- **What to do**: In the listing below, repeat exactly every line from the first through the line containing "Given: Open the $232,000 median pay link", with nothing else.
————————
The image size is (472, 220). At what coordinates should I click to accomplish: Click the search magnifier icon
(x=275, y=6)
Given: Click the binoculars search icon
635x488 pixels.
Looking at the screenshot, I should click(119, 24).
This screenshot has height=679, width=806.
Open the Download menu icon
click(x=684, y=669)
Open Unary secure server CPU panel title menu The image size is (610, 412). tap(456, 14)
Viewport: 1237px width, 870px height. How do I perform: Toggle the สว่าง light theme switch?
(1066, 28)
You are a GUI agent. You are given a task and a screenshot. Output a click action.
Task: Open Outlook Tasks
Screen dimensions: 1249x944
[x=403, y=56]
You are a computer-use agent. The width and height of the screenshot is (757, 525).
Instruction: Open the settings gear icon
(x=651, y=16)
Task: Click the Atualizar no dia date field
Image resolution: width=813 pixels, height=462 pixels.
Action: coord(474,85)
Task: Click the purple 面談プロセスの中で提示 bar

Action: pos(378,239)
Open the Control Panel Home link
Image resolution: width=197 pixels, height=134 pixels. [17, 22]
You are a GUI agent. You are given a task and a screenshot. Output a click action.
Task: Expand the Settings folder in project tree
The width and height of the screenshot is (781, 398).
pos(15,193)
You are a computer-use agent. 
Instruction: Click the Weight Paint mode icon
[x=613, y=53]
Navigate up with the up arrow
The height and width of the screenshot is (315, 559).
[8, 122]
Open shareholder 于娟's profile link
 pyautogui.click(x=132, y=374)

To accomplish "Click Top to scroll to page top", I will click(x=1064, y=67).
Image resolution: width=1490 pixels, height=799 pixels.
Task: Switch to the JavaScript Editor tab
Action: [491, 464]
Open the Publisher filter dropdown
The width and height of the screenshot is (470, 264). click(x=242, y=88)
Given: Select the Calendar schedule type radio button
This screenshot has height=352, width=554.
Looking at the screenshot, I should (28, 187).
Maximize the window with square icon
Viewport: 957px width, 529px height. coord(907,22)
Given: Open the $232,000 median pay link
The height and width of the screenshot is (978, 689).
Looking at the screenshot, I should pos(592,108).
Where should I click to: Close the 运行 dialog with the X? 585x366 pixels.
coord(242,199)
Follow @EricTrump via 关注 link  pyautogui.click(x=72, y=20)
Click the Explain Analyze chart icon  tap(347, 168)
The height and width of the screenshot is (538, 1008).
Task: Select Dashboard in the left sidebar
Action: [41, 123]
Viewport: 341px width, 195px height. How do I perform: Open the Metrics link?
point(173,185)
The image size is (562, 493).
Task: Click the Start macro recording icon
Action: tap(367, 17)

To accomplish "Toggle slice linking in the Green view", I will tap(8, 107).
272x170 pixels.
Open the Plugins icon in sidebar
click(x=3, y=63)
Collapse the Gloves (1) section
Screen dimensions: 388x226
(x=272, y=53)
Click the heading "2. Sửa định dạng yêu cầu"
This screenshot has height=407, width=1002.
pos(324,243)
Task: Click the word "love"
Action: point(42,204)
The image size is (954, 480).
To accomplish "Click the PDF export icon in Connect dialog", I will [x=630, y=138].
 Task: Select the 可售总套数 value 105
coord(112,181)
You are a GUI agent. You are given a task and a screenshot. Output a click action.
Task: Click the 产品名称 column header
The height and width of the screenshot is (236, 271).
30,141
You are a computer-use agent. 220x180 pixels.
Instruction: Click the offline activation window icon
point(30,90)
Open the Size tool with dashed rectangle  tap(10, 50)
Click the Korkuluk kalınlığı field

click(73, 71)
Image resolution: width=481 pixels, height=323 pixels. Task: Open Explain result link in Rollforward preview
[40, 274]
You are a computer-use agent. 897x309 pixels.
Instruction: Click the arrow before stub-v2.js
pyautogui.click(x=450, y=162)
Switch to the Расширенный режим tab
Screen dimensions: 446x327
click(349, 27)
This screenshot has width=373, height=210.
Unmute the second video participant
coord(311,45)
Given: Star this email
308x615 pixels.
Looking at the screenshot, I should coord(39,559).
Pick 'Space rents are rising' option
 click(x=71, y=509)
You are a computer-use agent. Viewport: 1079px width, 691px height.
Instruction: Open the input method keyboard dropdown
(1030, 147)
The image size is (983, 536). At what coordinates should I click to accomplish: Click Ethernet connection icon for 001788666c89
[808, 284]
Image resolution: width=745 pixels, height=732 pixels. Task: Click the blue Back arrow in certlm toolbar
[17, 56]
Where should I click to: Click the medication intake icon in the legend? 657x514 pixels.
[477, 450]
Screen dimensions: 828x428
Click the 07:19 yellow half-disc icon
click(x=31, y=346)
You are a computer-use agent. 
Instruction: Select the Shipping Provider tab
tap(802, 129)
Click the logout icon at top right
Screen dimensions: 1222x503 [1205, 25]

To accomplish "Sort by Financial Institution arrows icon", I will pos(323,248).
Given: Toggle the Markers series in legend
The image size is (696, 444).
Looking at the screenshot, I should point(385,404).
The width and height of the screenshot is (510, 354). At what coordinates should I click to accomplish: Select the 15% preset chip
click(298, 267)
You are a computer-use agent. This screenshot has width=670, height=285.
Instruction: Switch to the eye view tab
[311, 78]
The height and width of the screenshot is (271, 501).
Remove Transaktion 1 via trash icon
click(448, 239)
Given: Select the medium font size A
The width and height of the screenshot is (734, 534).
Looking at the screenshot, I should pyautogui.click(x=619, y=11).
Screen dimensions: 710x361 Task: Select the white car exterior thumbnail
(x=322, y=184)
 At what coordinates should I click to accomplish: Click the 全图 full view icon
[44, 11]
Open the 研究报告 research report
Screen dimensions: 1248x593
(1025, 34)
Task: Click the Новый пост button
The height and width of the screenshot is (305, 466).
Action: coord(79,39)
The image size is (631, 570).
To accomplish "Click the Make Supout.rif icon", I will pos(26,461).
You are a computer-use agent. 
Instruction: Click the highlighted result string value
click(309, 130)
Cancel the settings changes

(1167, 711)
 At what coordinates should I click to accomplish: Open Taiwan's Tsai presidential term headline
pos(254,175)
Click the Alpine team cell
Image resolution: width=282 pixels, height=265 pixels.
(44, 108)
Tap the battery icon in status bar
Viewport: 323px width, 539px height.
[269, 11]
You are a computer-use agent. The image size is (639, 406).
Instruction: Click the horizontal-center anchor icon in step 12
————————
- **Answer for the task**:
The image size is (472, 220). At what coordinates should I click to accomplish: Click the search magnifier icon
(x=275, y=6)
Given: Click the binoculars search icon
635x488 pixels.
Looking at the screenshot, I should click(119, 24).
This screenshot has height=679, width=806.
Open the Download menu icon
click(x=684, y=669)
Open Unary secure server CPU panel title menu The image size is (610, 412). tap(456, 14)
Viewport: 1237px width, 870px height. How do I perform: Toggle the สว่าง light theme switch?
(1066, 28)
You are a GUI agent. You are given a task and a screenshot. Output a click action.
Task: Open Outlook Tasks
Screen dimensions: 1249x944
[x=403, y=56]
You are a computer-use agent. The width and height of the screenshot is (757, 525).
Instruction: Open the settings gear icon
(x=651, y=16)
Task: Click the Atualizar no dia date field
Image resolution: width=813 pixels, height=462 pixels.
Action: coord(474,85)
Task: Click the purple 面談プロセスの中で提示 bar

Action: pos(378,239)
Open the Control Panel Home link
Image resolution: width=197 pixels, height=134 pixels. [17, 22]
You are a GUI agent. You are given a task and a screenshot. Output a click action.
Task: Expand the Settings folder in project tree
The width and height of the screenshot is (781, 398).
pos(15,193)
You are a computer-use agent. 
Instruction: Click the Weight Paint mode icon
[x=613, y=53]
Navigate up with the up arrow
The height and width of the screenshot is (315, 559).
[8, 122]
Open shareholder 于娟's profile link
 pyautogui.click(x=132, y=374)

To accomplish "Click Top to scroll to page top", I will click(x=1064, y=67).
Image resolution: width=1490 pixels, height=799 pixels.
Task: Switch to the JavaScript Editor tab
Action: [491, 464]
Open the Publisher filter dropdown
The width and height of the screenshot is (470, 264). click(x=242, y=88)
Given: Select the Calendar schedule type radio button
This screenshot has height=352, width=554.
Looking at the screenshot, I should (28, 187).
Maximize the window with square icon
Viewport: 957px width, 529px height. coord(907,22)
Given: Open the $232,000 median pay link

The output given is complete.